北海道七飯町で両親に置き去りにされて行方不明になっていた7歳の田野岡大和君が6日ぶりに無事発見され、とりあえずよい結末となりました。
 
発見が遅れたのは、発見場所が行方不明になった場所から直線で約6キロ離れたところで、7歳の子どもの脚力を見誤っていたことに加え、車が去ったのとは逆方向に大和君が歩いていったこともあるようです。
 
父親は一度大和君を降ろして車を走らせ、大和君が泣きながら追ってきたために車に乗せましたが、約500メートル走って再び大和君を降ろして車を走らせ、そして、5分ほどして降ろした地点に歩いて戻ったところ大和君の姿はなく、約30分周辺を探しても見つからなかったため警察に通報したということです。
 
大和君の心情を推察するに、親から捨てられたかと思って、必死に泣きながら車を追いかけ、車に乗せてもらってホッとしたところで再び降ろされたため、今度こそほんとうに捨てられたと思ったのでしょう。そのため車を追いかけることはやめ、その場で待つこともやめて、1人で生きていこうと思ったのかどうかわかりませんが、反対方向に歩き出したのでしょう。
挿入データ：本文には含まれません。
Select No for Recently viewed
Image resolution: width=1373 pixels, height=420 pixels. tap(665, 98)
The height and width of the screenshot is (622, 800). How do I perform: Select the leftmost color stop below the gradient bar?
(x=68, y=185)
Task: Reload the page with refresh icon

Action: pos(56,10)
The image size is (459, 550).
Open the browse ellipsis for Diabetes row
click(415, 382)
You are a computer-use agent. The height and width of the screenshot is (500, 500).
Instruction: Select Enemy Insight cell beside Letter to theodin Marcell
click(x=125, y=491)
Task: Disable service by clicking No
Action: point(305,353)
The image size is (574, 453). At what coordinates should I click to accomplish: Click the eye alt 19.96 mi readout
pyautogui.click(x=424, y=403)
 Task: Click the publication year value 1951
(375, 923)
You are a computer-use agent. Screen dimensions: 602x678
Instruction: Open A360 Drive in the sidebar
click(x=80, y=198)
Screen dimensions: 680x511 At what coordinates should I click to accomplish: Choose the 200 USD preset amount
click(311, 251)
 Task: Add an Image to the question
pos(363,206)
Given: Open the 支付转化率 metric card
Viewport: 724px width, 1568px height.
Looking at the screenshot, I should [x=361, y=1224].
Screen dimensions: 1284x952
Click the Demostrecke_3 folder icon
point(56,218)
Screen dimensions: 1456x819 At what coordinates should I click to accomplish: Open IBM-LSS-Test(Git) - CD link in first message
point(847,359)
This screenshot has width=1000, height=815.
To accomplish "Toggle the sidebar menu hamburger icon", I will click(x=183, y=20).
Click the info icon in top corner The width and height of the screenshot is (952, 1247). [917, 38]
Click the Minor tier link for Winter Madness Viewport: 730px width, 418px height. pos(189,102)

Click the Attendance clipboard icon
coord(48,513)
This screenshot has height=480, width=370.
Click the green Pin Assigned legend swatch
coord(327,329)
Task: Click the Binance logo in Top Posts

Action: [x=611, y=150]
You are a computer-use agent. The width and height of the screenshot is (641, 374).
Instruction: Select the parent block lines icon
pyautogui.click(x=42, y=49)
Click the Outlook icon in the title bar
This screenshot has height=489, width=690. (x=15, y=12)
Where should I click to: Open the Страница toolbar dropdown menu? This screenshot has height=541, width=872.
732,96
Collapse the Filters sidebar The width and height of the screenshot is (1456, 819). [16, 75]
おとなは軽い脅しのつもりでも、子どもは真に受けます。2度も繰り返したのではなおさらです
 
ここまで書いたところで最新の報道を見たら、病室の大和君の説明では、泣きじゃくったために方向がわからなくなったということです。私の推測とは違いますが、よほどのパニックになったということです。
 
大和君の受けた精神的苦痛は計り知れないものがあり、そのことを理解すれば、父親の行為の罪深さがわかります。

そもそもこの父親は、取材に対して語ったところによると、「しつけのために、ちょっと怖い思いをさせようと思った」「父親としての威厳を示さなければ」と思ったために車から降ろしたということです。
 
「父親としての威厳を示さなければ」というのは、自分の体面を保ちたいということで、子どものためではなく自分のためです。
この父親は最初、山菜取りにきてはぐれたと嘘をついていましたが、これも自分の体面のためです。
うわべばかりを見て、子どもの心が見えない人なのかなという気がします。
 
 
そもそも「しつけ」というのは、うわべを保つためにすることです。
「しつけ」は「躾」という字を書きます。「身を美しく」ということでつくられた国字です。
「身を美しく」であって、「心を美しく」ではありません。
 
父親は「子どもが公園で人や車に石を投げつけた」と主張し、それをしつけの理由としていました。
しかし、最新の報道によると、子どもが土手に向かって石を投げていたので「土手の向こうに車が走り人もいるかもしれないから、投げてはいけない」と注意したということで、これもかなり説明が違っています。
 
いずれにせよ、置き去りにされる恐怖でその行動をやめさせようとしたことは間違っています。これでは、その行動をやめたとしても、なぜその行動が悪いのかということがわかっていません。親に見つからなければいいのかということになります。
 
「躾」は「身を美しく」することであっても「心を美しく」することではないということが常識になってほしいものです。